Other considerations
- External analysis – consider key trends that can drive or slow down the growth of your event:
- Political – e.g. change in government, reduction in public sector funding.
- Economic – e.g. economic recession, cost of living challenges.
- Social – e.g. changing demographics, rise in influencer culture driving decisions.
- Technological – e.g. adoption of AI, changing consumption of media.
- Legal – e.g. health and safety legislation, privacy laws.
- Environmental – e.g. sustainability a key focus, ethical considerations.
- Internal analysis – assess your financial position and performance, revenue model, assets, partnerships, capability and capacity, market potential and trends, event positioning, competing events and alignment with strategic partners.
- SWOT analysis – a SWOT analysis can be a powerful decision-making tool to help review the position you and your event are in, both internally and externally.
- Strengths (Internal) – e.g. profitability, supportive partnerships.
- Weaknesses (Internal) – e.g. resourcing and capability constraints.
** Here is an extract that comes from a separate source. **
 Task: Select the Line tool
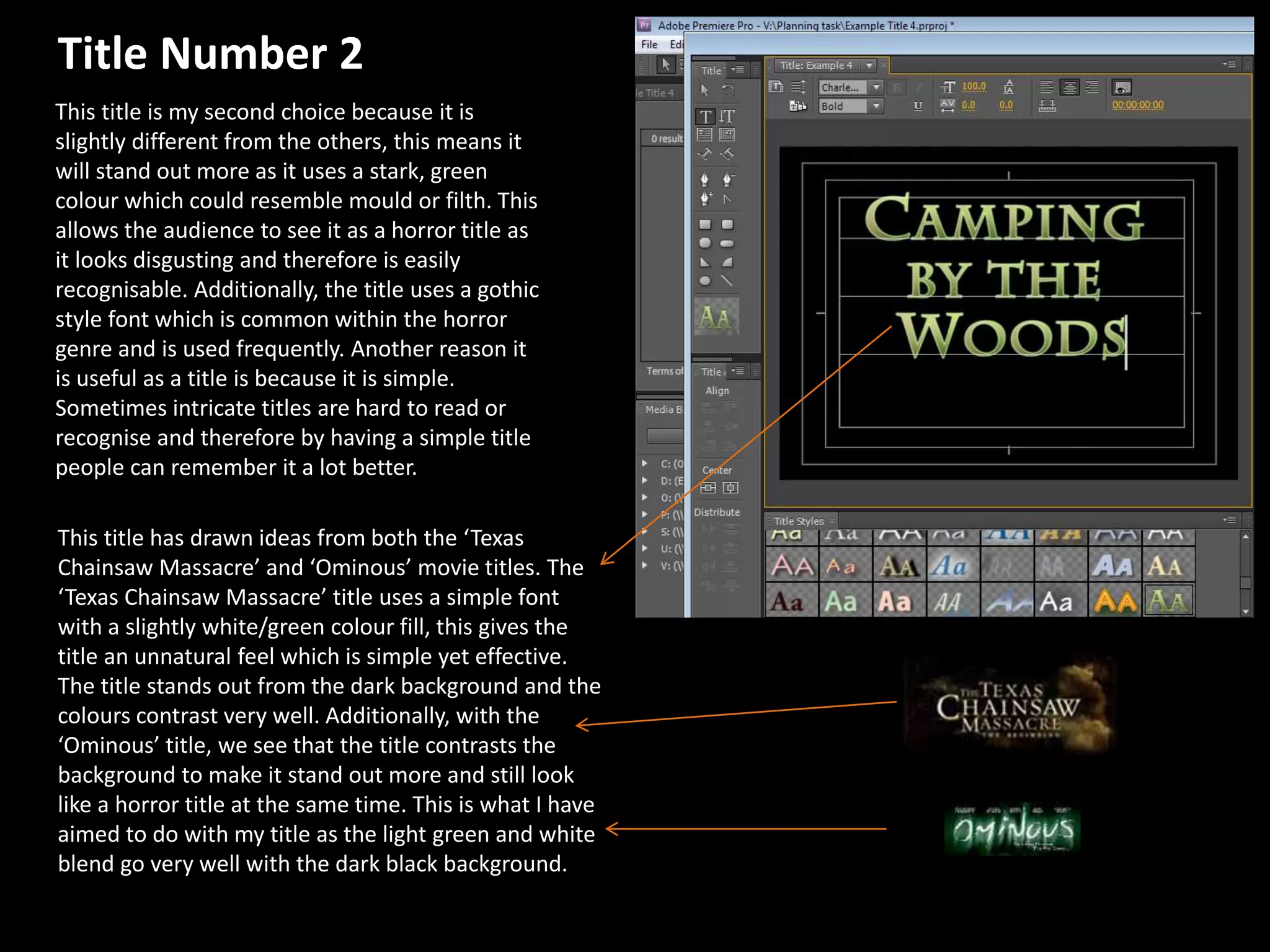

- Opportunities (External) – e.g. demand/market potential for event.
- Threats (External) – e.g. increased competition, funding constraints.
- Types of growth opportunity
- Market penetration – reaching and attracting more of your current market with your event offering.
- Product development – developing new and improved event offerings for the current market.
- Market development – entering new markets with your current event offering.
- Diversification – developing new and improved event offering for new markets.
Useful Links:
- Strategic Event Growth – Plan on a Page | download template
- Strategic Plan Structure – download template
- Summary Strategic Plan – download template
- Business planning tools and tips (business.govt.nz/business-planning-tools-and-tips)
Have you considered?
- What are your short and long-term goals and objectives for your event?
- What are your strengths, weaknesses, opportunities and threats?
- How do you intend to achieve your long-term goals and objectives?